Source data
** START **

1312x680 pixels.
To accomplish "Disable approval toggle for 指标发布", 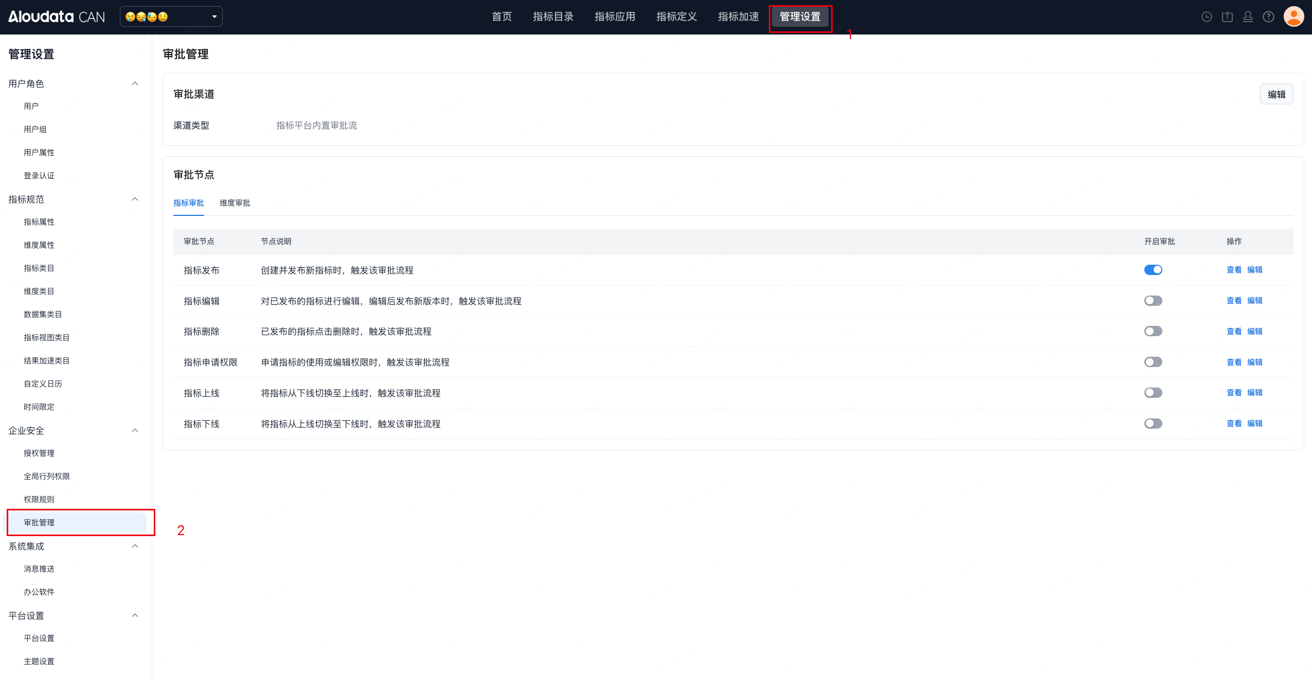I will pos(1153,270).
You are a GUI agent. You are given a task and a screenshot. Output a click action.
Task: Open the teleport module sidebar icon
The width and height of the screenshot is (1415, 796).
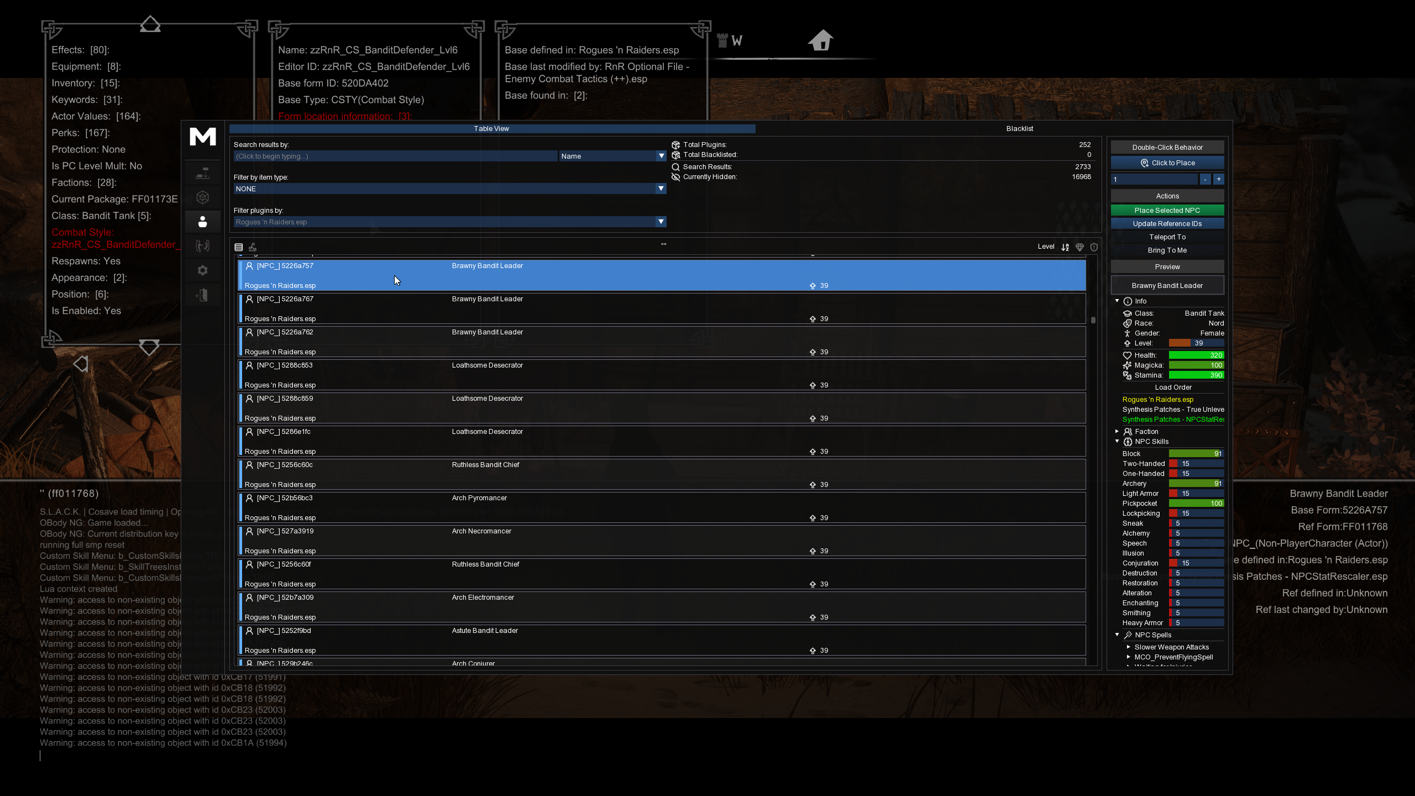coord(202,246)
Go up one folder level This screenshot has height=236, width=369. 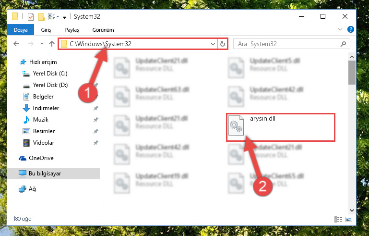click(52, 44)
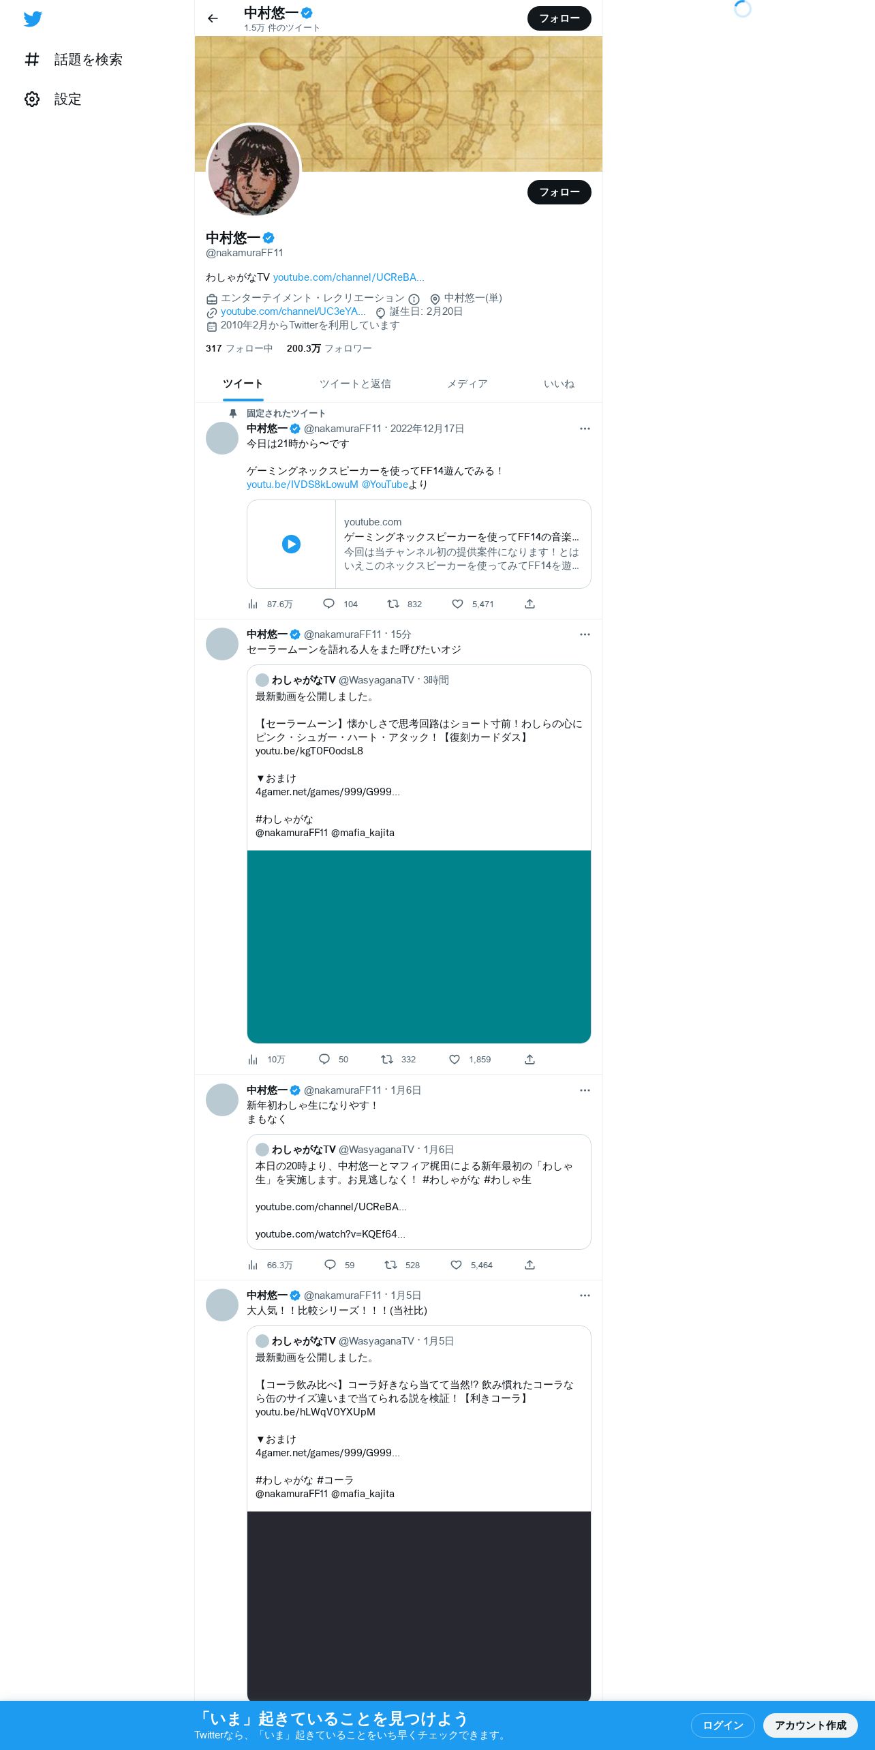Open the teal image in quoted tweet
Screen dimensions: 875x1750
click(x=419, y=947)
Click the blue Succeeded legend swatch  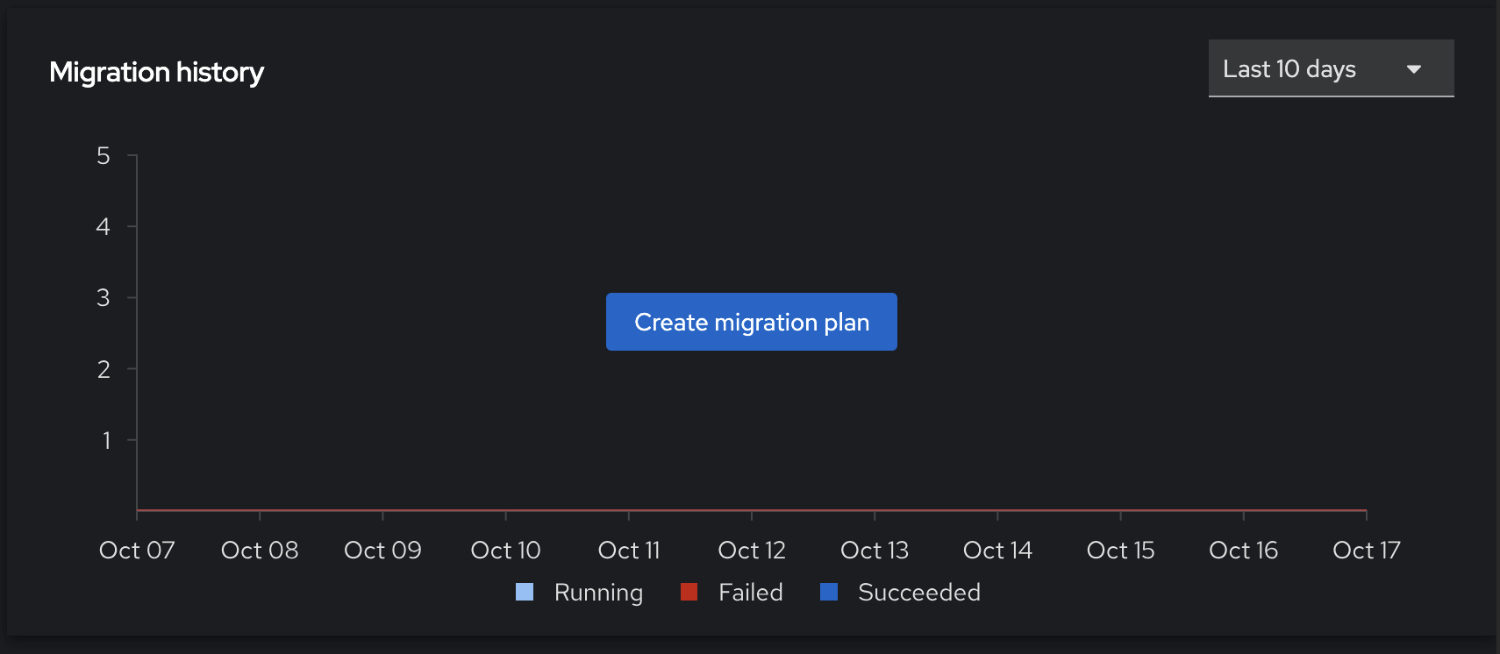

** END **

**Work instructions:**
Rewrite everything from "You are a GUI" down to "coord(202,246)" in the source data above, switching "teleport module" to "search panel" and keeping all else the same. Leave the pictures out of your answer.

**Correct result:**
You are a GUI agent. You are given a task and a screenshot. Output a click action.
Task: Open the search panel sidebar icon
The width and height of the screenshot is (1415, 796).
coord(202,246)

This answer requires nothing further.